The Cleve Gray papers, 1933-2005, measure 9.2 linear feet. Papers include biographical material, alphabetical files, writings, artwork, audio/visual records, artifacts, printed material, and photographs. Extensive alphabetical files contain personal and professional correspondence as well as subject files relating to projects and interests. Especially well-documented are: Gray's involvement with the Vietnam protest movement; and Threnody, his best-known work composed of fourteen large panels lamenting the dead of both sides sides in Vietnam, commissioned by the Neuberger Museum of Art.
Scope and Content Note:
The Cleve Gray papers, 1933-2005, measure 9.2 linear feet. Papers include biographical material, alphabetical files, writings, artwork, audio/visual records, artifacts, printed material, and photographs. Extensive alphabetical files contain personal and professional correspondence as well as subject files relating to projects and interests. Especially well-documented are: Gray's involvement with the Vietnam movement; and Threnody, his best-known work composed of fourteen large panels lamenting the dead of both sides sides in Vietnam, commissioned by the Neuberger Museum of Art.

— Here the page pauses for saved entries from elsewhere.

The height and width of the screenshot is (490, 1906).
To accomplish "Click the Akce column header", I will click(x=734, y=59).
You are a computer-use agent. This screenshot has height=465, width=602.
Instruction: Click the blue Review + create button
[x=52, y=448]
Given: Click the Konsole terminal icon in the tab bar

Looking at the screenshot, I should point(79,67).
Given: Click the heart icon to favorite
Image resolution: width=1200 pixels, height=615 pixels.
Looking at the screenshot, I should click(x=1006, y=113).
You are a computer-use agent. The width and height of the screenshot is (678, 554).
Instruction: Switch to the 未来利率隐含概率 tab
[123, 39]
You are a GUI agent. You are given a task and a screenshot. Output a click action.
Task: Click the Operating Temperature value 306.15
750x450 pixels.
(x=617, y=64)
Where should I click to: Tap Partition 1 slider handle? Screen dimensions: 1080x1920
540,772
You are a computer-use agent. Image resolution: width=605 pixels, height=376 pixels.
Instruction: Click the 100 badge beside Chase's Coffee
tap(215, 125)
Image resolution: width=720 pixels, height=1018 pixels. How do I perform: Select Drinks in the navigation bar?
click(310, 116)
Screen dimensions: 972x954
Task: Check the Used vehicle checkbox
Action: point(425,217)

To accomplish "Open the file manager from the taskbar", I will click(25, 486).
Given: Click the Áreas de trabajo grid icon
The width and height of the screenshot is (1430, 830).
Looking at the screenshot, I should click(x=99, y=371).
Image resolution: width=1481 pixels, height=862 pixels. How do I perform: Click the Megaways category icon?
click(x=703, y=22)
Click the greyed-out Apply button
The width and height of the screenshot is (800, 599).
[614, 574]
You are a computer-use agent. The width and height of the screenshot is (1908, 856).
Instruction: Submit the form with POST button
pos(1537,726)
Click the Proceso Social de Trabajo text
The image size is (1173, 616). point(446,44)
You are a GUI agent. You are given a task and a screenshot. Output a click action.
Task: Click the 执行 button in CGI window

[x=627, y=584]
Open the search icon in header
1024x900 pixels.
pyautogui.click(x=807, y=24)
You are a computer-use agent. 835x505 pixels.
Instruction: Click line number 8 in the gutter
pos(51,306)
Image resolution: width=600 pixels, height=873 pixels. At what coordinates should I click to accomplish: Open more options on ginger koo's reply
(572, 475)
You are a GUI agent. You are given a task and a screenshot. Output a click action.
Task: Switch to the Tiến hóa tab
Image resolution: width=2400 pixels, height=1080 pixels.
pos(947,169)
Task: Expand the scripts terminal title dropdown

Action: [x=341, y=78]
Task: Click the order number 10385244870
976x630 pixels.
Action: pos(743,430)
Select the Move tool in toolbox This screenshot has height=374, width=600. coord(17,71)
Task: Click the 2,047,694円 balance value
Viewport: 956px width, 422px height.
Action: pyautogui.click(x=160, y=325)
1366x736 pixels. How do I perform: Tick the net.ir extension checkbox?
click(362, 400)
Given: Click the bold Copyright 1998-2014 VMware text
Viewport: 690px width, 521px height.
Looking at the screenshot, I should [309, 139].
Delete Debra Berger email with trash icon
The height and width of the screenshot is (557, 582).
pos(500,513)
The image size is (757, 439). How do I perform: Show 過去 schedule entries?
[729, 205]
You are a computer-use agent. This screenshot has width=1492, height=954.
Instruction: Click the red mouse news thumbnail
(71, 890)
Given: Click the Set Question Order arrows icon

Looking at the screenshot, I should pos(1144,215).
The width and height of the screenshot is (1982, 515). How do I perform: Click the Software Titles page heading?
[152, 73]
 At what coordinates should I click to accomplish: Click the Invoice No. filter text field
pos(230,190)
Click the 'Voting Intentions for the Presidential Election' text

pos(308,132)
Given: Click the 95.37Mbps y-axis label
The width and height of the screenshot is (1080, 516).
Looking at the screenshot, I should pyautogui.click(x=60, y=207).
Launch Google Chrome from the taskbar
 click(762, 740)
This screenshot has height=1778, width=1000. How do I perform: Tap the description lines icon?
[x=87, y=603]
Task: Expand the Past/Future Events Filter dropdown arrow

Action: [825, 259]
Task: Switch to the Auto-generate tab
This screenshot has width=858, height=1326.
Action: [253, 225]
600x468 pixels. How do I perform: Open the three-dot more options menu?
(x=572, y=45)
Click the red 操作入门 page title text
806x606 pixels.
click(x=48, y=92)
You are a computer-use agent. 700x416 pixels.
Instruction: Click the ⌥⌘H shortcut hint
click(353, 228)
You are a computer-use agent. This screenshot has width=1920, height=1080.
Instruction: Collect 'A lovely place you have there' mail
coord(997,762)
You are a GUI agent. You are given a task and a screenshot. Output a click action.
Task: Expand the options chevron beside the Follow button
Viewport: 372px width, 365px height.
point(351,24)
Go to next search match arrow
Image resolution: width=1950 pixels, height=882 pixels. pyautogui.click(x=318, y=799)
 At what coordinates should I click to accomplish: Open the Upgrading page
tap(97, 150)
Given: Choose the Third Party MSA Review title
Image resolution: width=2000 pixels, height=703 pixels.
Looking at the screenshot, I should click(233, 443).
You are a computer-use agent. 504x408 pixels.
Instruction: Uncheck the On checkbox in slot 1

Among the biographical material are award and membership certificates, biographical notes, and personal documentation.
The alphabetical files contain Cleve Gray's personal and professional correspondence, as well as subject files relating to projects and interests. Correspondence is with friends and family, colleagues, publishers, museum curators and directors, art dealers, collectors, and fans. Among the correspondents of note are: Jacques Barzun, James E. Davis, Naum Gabo, Louise N. Grace, Hans and Fridel Richter, and Jacques and Gaby Villon. Other substantial correspondence includes: Berry-Hill Galleries, Betty Parsons Gallery, Connecticut Commission on the Arts, Jacques Seligmann and Co., Neuberger Museum of Art, Pratt Institute, Princeton University, and Rhode Island School of Design. Subject files mostly consist of correspondence, but include printed material and some photographs. Among the subject files are: Art Collection of Cleve and Francine Gray, Artist-Dealer Consignments and Visual Artists' Rights Act of 1989, Artists' Tax Equity Act of 1979, Promised Gifts to Museums, Threnody, Vestments, and Vietnam Protest. Of particular interest are files relating to the Estate of Hans Richter (Cleve Gray, executor), and Gray's research correspondence and illustrations for his Cosmopolitan article "Women-Leaders of Modern Art."
Writings are manuscripts and drafts, research materials, notes, and miscellaneous writings by Cleve Gray and other authors. Those by Gray include articles and catalog introductions on a wide range of art-related topics, as well as book and exhibition reviews. Also found are a book proposal, texts and notes for lectures and talks, miscellaneous notes, poems, political statements, and student papers. Of particular interest are autobiographical notes in the form of a chronology that his biographer, Nicholas Fox Weber, cited as an "autochronology."
Among the writings by other authors are pieces about Cleve Gray including Nicholas Fox Weber's manuscript Cleve Gray. A significant amount of material relates to three books edited by Gray: David Smith by David Smith: Sculpture and Writings, Hans Richter, and John Marin. Research material survives for an unpublished volume, Naum Gabo. Also included are notes relating to his translation of A l'Infinitif by Marcel Duchamp. Jane Daggett Dillenberger is represented by a lecture, "The Resurrection in Art." The remaining items by other authors are unsigned; of particular interest is a small notebook of reminiscences and notes about Jackson Pollock.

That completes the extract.